Traditional garbage disposal methods such as burial, incineration, chemical corrosion, etc. will cause great environmental pollution to soil and air, and at the same time require a lot of costs. Therefore, garbage classification has emerged, but traditional garbage classification cannot be achieved. The detection of various types of garbage has disadvantages such as low detection accuracy and slow detection speed. Therefore, in 2019, the country called on the nation to implement garbage classification, and the garbage category is no longer only recyclable and non-recyclable, but also increased hazardous garbage and kitchen garbage. Therefore, the accurate detection and classification of multiple types of garbage are of great significance to improving the environment and improving the quality of life.
Some progress has been made in the detection of garbage classification. For example, Yue Xiaoming et al. proposed an Anchor-Free CenterNet network for garbage classification and detection . Sang Shenggao et al. proposed to combine the Internet with garbage collection, and through people reporting online, the cost of garbage collection was reduced . Chen Ningxin, Yang Jiarui, etc. proposed a dry and wet garbage sorting bin based on a binary classification strategy . According to the analysis function of Abaqus software, Yang Mingwei and others designed a multi-function automatic sorting trash can, and processed the trash through voice input . However, because the types of garbage are very abundant, and the current knowledge of category of garbage is not popular enough at present, it is very important to classify and detect garbage to avoid mishandling of garbage.
In recent years, with the development of deep learning, neural networks have been widely used in image detection. The existing neural network models can be divided into two types. One requires the extraction of candidate frames from the original image. From Alexnet’s proposal to extract image candidate frames with a sliding window, to later R-CNN based on selective search, Fast R-CNN, Faster R-CNN , and R-FCN, etc. The other is to input the original image and directly return to the detection target through the convolutional network. The step of extracting the candidate frame is omitted, which speeds up the image detection, but at the same time reduces the detection accuracy. The main representatives are YOLO series and SSD . According to this article, the improved YOLOV4 is an improved target detection method based on the YOLO series. Although the original YOLOV4 method has high accuracy, the amount of parameters and network models involved are very large, and it is not suitable for embedded devices.

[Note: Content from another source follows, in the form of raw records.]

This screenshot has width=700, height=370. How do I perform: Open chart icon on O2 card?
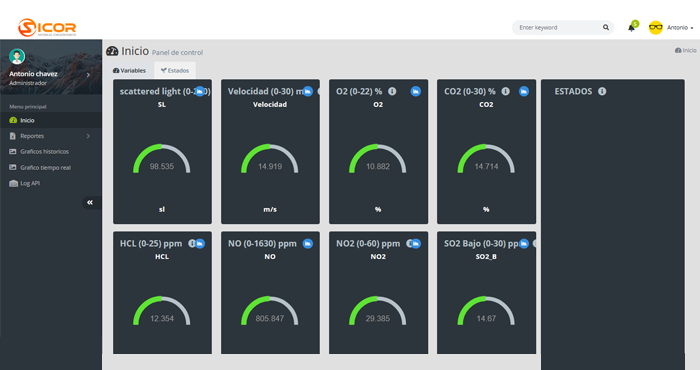coord(416,91)
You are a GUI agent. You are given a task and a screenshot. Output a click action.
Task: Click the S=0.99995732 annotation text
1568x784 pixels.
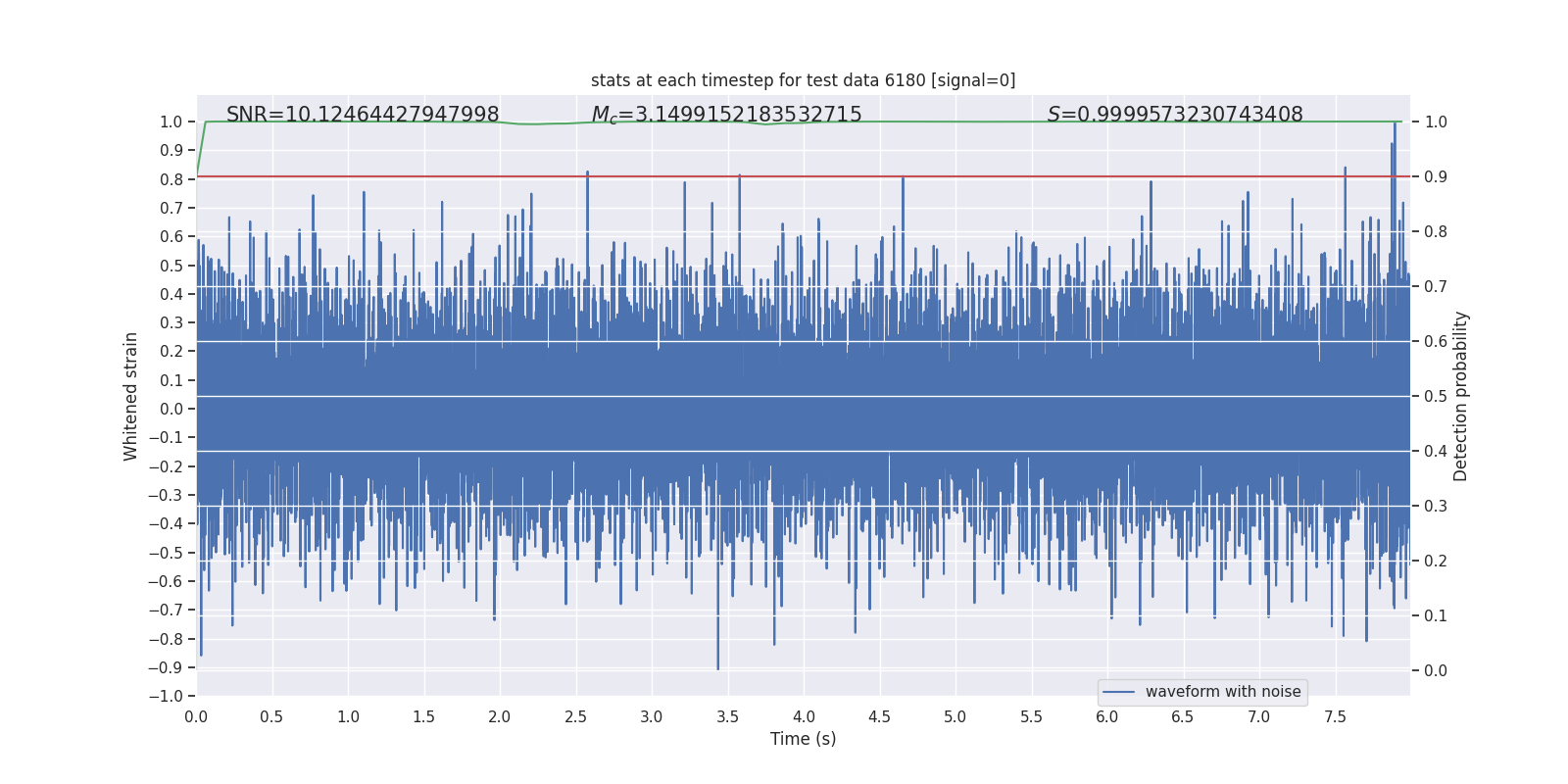click(x=1175, y=115)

Therefore, the improved YOLOV4 reduces the network structure, reduces the amount of parameters, and improves the image detection efficiency while ensuring accurate target detection. This article trains on the improved YOLOV4 object detection framework and the pre-trained weights of the VOC data set, and detects 3 categories, 15 types of garbage, and a total of 22,000 images.
2. YOLOV4 Network Introduction
The YOLOV4 algorithm has been developed from YOLOV1. After YOLOV2, YOLOV3, YOLO network can generally be divided into three parts, namely the backbone network, neck network and Prediction. The backbone network is mainly responsible for the extraction of image features, but with the development of deep learning, it is found that although the more layers of the network, the richer the extracted feature information, but it will increase the cost of training. After reaching a certain number of layers, its training effect will decrease instead. Therefore, people now increasingly expect to use lightweight layer networks to replace complex and computationally intensive neural networks on the premise of ensuring effective feature extraction from images. The Neck network can enhance image features, process and enhance the shallow features extracted from the backbone network, and merge the shallow features with the deep features to enhance the robustness of the network, thereby obtaining more effective features. The Head network classifies and regresses the features obtained by the backbone network and the Neck network.
2.1. Data Augmentation
Because the ability to collect data sets is limited, YOLOV4 will create new training samples from existing data sets. Therefore, it is necessary to perform data augmentation operations on existing data sets to improve the generalization ability of the training model. Therefore, in the current image processing, diversified data augmentation can maximize the use of the data set, which is the key to the performance breakthrough of the object detection framework. The photometric distortion of YOLOV4 is to adjust the brightness, contrast, hue, saturation and noise of the image. Geometric distortion is the addition of random zooming, clipping, flipping and reverse flipping to the image. In addition to geometric distortion and photometric distortion, YOLOV4 also uses A series of image occlusion technologies, including Random Erase, Cutout, Hide and Seek, Grid Mask, and image blending technologies CutMix and Mosaic. Mixed-up is also the most commonly used method for data augmentation. Mixed-up adds two images in different proportions to obtain frames with different confidence levels, which helps increase the number of samples during training. In addition, SELF-Adversarial Training (SAT) is also used to resist adversarial attacks to a certain extent. The principle is that CNN calculates LOSS and then performs back propagation to form the illusion that there is no target on the picture. Performing normal target detection on the modified image, SAT can improve the robustness of the model and enhance the generalization ability. Image augmentation effect is shown in Figure 1.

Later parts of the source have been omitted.